Your goal: Gather every line in the entries below that contains the word "panel", matching its case exactly.

Dataset entries:

═══

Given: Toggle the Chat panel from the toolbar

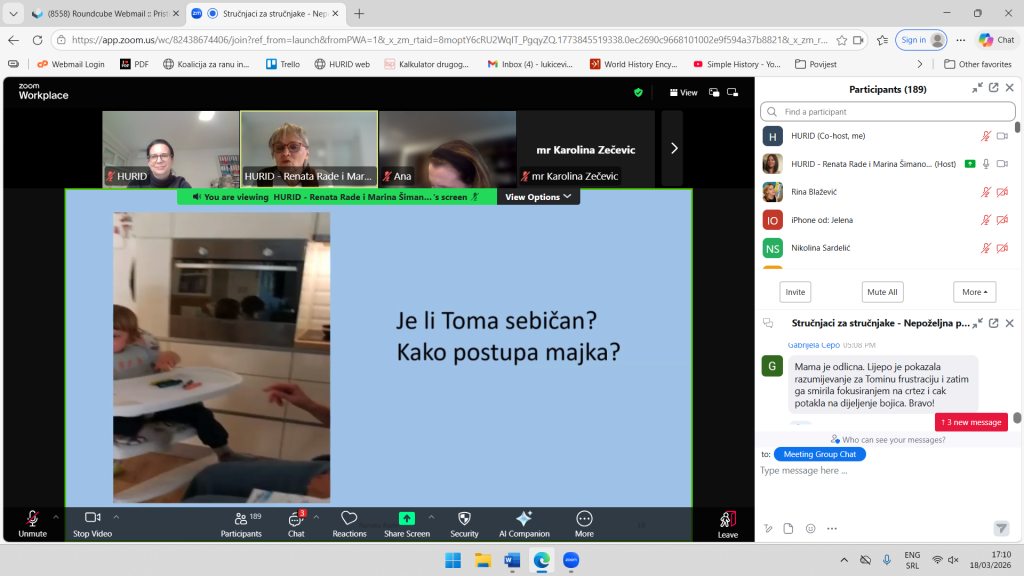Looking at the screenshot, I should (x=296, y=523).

═══

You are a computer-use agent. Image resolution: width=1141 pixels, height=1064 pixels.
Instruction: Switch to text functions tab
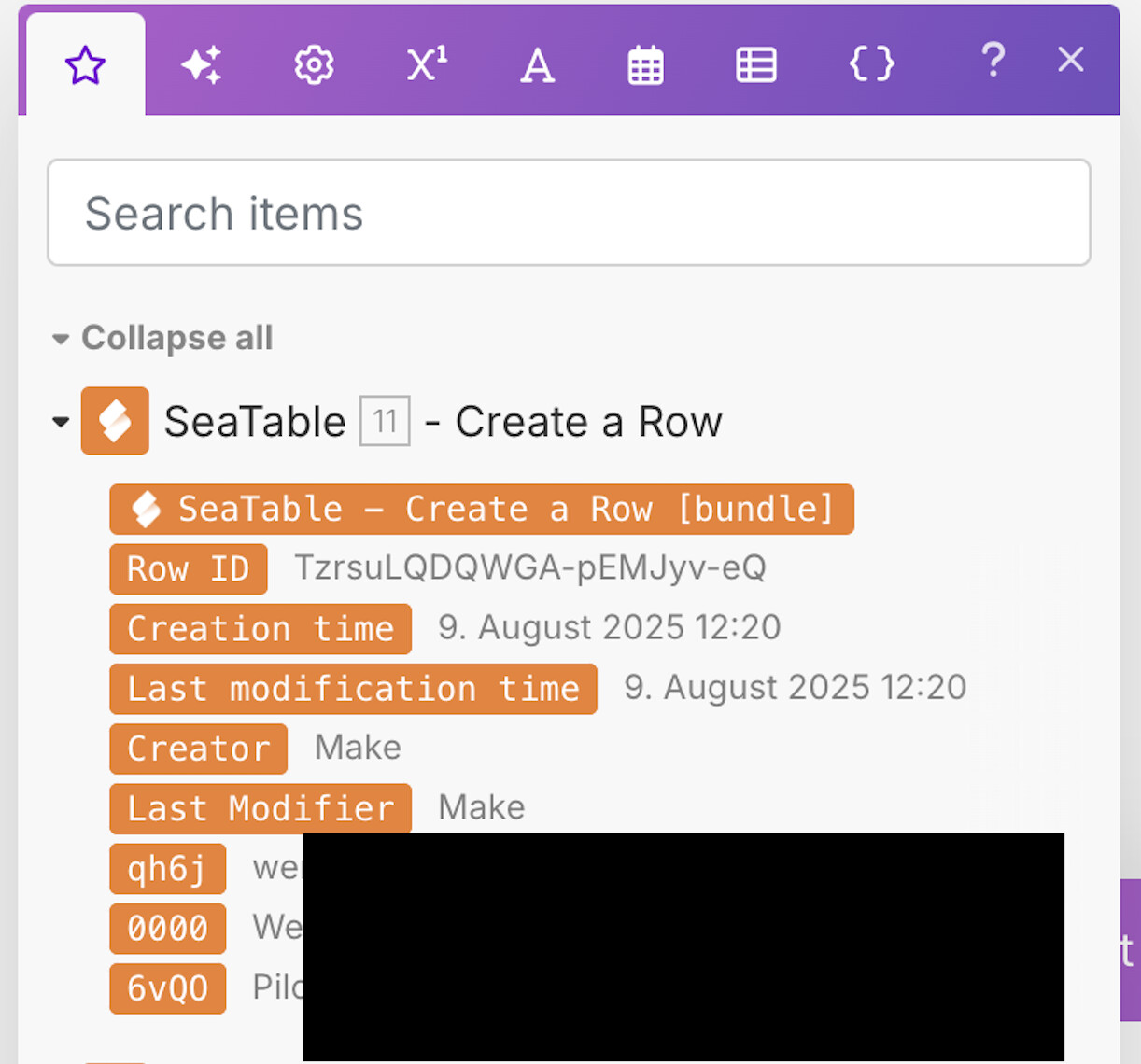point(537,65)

═══

Answer below:
Given: Toggle the Chat panel from the toolbar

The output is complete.